Stored data
————

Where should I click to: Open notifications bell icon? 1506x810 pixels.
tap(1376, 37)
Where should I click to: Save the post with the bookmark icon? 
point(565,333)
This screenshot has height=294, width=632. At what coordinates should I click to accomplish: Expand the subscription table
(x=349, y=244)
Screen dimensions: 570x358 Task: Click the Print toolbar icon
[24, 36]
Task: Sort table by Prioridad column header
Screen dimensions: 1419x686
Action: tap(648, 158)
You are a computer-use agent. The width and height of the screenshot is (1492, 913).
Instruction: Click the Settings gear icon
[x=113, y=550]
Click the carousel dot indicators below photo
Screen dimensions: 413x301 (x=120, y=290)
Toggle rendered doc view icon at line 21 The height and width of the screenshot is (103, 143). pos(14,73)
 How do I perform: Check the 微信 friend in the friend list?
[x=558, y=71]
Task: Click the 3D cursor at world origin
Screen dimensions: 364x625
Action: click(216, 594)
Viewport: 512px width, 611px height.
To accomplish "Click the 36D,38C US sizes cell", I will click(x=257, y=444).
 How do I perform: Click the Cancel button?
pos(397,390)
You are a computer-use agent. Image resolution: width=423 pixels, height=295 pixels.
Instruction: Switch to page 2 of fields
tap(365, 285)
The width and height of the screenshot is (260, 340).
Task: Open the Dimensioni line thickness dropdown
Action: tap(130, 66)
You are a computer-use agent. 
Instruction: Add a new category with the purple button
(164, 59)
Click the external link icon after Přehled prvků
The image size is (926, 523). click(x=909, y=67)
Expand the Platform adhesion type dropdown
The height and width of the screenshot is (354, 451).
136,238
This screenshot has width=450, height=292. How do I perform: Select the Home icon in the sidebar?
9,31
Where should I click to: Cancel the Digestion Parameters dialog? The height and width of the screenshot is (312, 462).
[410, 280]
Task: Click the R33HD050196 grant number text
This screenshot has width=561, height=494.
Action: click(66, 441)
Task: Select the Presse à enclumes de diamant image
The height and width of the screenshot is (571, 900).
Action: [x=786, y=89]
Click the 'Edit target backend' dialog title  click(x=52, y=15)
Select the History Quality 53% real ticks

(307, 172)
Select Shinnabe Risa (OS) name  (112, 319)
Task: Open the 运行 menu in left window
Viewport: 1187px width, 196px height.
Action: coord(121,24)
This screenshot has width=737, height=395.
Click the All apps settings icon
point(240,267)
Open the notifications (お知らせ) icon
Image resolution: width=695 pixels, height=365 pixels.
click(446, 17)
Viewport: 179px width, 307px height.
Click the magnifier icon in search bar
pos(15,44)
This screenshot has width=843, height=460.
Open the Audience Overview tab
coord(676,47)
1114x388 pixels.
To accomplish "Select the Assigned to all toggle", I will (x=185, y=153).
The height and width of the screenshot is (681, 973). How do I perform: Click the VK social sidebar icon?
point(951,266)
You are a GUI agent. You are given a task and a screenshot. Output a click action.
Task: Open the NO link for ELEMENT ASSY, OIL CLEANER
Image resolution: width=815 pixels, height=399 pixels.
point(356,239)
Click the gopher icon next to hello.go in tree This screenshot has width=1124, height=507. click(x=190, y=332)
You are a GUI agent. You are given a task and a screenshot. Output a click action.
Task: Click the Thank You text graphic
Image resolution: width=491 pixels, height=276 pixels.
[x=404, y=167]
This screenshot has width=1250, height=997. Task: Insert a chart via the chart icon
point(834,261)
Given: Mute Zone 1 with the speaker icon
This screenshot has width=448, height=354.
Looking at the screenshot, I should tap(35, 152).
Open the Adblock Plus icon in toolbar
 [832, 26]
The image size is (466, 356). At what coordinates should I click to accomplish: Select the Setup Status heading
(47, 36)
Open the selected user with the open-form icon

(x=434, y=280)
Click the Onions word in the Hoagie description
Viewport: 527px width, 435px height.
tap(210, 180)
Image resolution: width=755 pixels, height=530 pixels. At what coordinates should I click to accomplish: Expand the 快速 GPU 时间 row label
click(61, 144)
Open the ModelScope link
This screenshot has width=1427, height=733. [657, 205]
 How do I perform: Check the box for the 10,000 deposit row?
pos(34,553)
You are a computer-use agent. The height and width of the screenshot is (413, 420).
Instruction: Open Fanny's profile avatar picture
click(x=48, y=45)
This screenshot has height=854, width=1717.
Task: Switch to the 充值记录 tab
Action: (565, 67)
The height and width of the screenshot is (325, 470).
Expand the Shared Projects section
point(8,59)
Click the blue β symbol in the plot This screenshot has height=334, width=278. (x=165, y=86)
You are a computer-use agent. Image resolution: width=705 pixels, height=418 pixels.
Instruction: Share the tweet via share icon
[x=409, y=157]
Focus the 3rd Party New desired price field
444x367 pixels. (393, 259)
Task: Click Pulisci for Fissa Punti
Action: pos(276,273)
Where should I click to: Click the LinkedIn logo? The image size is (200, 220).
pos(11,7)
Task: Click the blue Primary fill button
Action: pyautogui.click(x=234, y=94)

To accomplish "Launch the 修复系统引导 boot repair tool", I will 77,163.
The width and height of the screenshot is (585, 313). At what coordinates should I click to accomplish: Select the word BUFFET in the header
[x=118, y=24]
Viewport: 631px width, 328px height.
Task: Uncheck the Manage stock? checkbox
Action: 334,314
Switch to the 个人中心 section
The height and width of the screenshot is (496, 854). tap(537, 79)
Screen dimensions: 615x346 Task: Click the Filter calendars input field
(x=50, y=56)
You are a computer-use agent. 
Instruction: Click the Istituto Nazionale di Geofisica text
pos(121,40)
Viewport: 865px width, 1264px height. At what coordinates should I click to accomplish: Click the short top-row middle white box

————

* GOAL OF THE EXERCISE: Print each line above exactly as it stands.

* SOLUTION TO THE EXERCISE:
Where should I click to: Open notifications bell icon? 1506x810 pixels.
tap(1376, 37)
Where should I click to: Save the post with the bookmark icon? 
point(565,333)
This screenshot has height=294, width=632. At what coordinates should I click to accomplish: Expand the subscription table
(x=349, y=244)
Screen dimensions: 570x358 Task: Click the Print toolbar icon
[24, 36]
Task: Sort table by Prioridad column header
Screen dimensions: 1419x686
Action: tap(648, 158)
You are a computer-use agent. The width and height of the screenshot is (1492, 913).
Instruction: Click the Settings gear icon
[x=113, y=550]
Click the carousel dot indicators below photo
Screen dimensions: 413x301 (x=120, y=290)
Toggle rendered doc view icon at line 21 The height and width of the screenshot is (103, 143). pos(14,73)
 How do I perform: Check the 微信 friend in the friend list?
[x=558, y=71]
Task: Click the 3D cursor at world origin
Screen dimensions: 364x625
Action: click(216, 594)
Viewport: 512px width, 611px height.
To accomplish "Click the 36D,38C US sizes cell", I will click(x=257, y=444).
 How do I perform: Click the Cancel button?
pos(397,390)
You are a computer-use agent. Image resolution: width=423 pixels, height=295 pixels.
Instruction: Switch to page 2 of fields
tap(365, 285)
The width and height of the screenshot is (260, 340).
Task: Open the Dimensioni line thickness dropdown
Action: tap(130, 66)
You are a computer-use agent. 
Instruction: Add a new category with the purple button
(164, 59)
Click the external link icon after Přehled prvků
The image size is (926, 523). click(x=909, y=67)
Expand the Platform adhesion type dropdown
The height and width of the screenshot is (354, 451).
136,238
This screenshot has width=450, height=292. How do I perform: Select the Home icon in the sidebar?
9,31
Where should I click to: Cancel the Digestion Parameters dialog? The height and width of the screenshot is (312, 462).
[410, 280]
Task: Click the R33HD050196 grant number text
This screenshot has width=561, height=494.
Action: click(66, 441)
Task: Select the Presse à enclumes de diamant image
The height and width of the screenshot is (571, 900).
Action: [x=786, y=89]
Click the 'Edit target backend' dialog title  click(x=52, y=15)
Select the History Quality 53% real ticks

(307, 172)
Select Shinnabe Risa (OS) name  (112, 319)
Task: Open the 运行 menu in left window
Viewport: 1187px width, 196px height.
Action: coord(121,24)
This screenshot has width=737, height=395.
Click the All apps settings icon
point(240,267)
Open the notifications (お知らせ) icon
Image resolution: width=695 pixels, height=365 pixels.
click(446, 17)
Viewport: 179px width, 307px height.
Click the magnifier icon in search bar
pos(15,44)
This screenshot has width=843, height=460.
Open the Audience Overview tab
coord(676,47)
1114x388 pixels.
To accomplish "Select the Assigned to all toggle", I will (x=185, y=153).
The height and width of the screenshot is (681, 973). How do I perform: Click the VK social sidebar icon?
point(951,266)
You are a GUI agent. You are given a task and a screenshot. Output a click action.
Task: Open the NO link for ELEMENT ASSY, OIL CLEANER
Image resolution: width=815 pixels, height=399 pixels.
point(356,239)
Click the gopher icon next to hello.go in tree This screenshot has width=1124, height=507. click(x=190, y=332)
You are a GUI agent. You are given a task and a screenshot. Output a click action.
Task: Click the Thank You text graphic
Image resolution: width=491 pixels, height=276 pixels.
[x=404, y=167]
This screenshot has width=1250, height=997. Task: Insert a chart via the chart icon
point(834,261)
Given: Mute Zone 1 with the speaker icon
This screenshot has width=448, height=354.
Looking at the screenshot, I should tap(35, 152).
Open the Adblock Plus icon in toolbar
 [832, 26]
The image size is (466, 356). At what coordinates should I click to accomplish: Select the Setup Status heading
(47, 36)
Open the selected user with the open-form icon

(x=434, y=280)
Click the Onions word in the Hoagie description
Viewport: 527px width, 435px height.
tap(210, 180)
Image resolution: width=755 pixels, height=530 pixels. At what coordinates should I click to accomplish: Expand the 快速 GPU 时间 row label
click(61, 144)
Open the ModelScope link
This screenshot has width=1427, height=733. [657, 205]
 How do I perform: Check the box for the 10,000 deposit row?
pos(34,553)
You are a computer-use agent. The height and width of the screenshot is (413, 420).
Instruction: Open Fanny's profile avatar picture
click(x=48, y=45)
This screenshot has height=854, width=1717.
Task: Switch to the 充值记录 tab
Action: (565, 67)
The height and width of the screenshot is (325, 470).
Expand the Shared Projects section
point(8,59)
Click the blue β symbol in the plot This screenshot has height=334, width=278. (x=165, y=86)
You are a computer-use agent. Image resolution: width=705 pixels, height=418 pixels.
Instruction: Share the tweet via share icon
[x=409, y=157]
Focus the 3rd Party New desired price field
444x367 pixels. (393, 259)
Task: Click Pulisci for Fissa Punti
Action: pos(276,273)
Where should I click to: Click the LinkedIn logo? The image size is (200, 220).
pos(11,7)
Task: Click the blue Primary fill button
Action: pyautogui.click(x=234, y=94)

To accomplish "Launch the 修复系统引导 boot repair tool", I will 77,163.
The width and height of the screenshot is (585, 313). At what coordinates should I click to accomplish: Select the word BUFFET in the header
[x=118, y=24]
Viewport: 631px width, 328px height.
Task: Uncheck the Manage stock? checkbox
Action: 334,314
Switch to the 个人中心 section
The height and width of the screenshot is (496, 854). tap(537, 79)
Screen dimensions: 615x346 Task: Click the Filter calendars input field
(x=50, y=56)
You are a computer-use agent. 
Instruction: Click the Istituto Nazionale di Geofisica text
pos(121,40)
Viewport: 865px width, 1264px height. At what coordinates should I click to accomplish: Click the short top-row middle white box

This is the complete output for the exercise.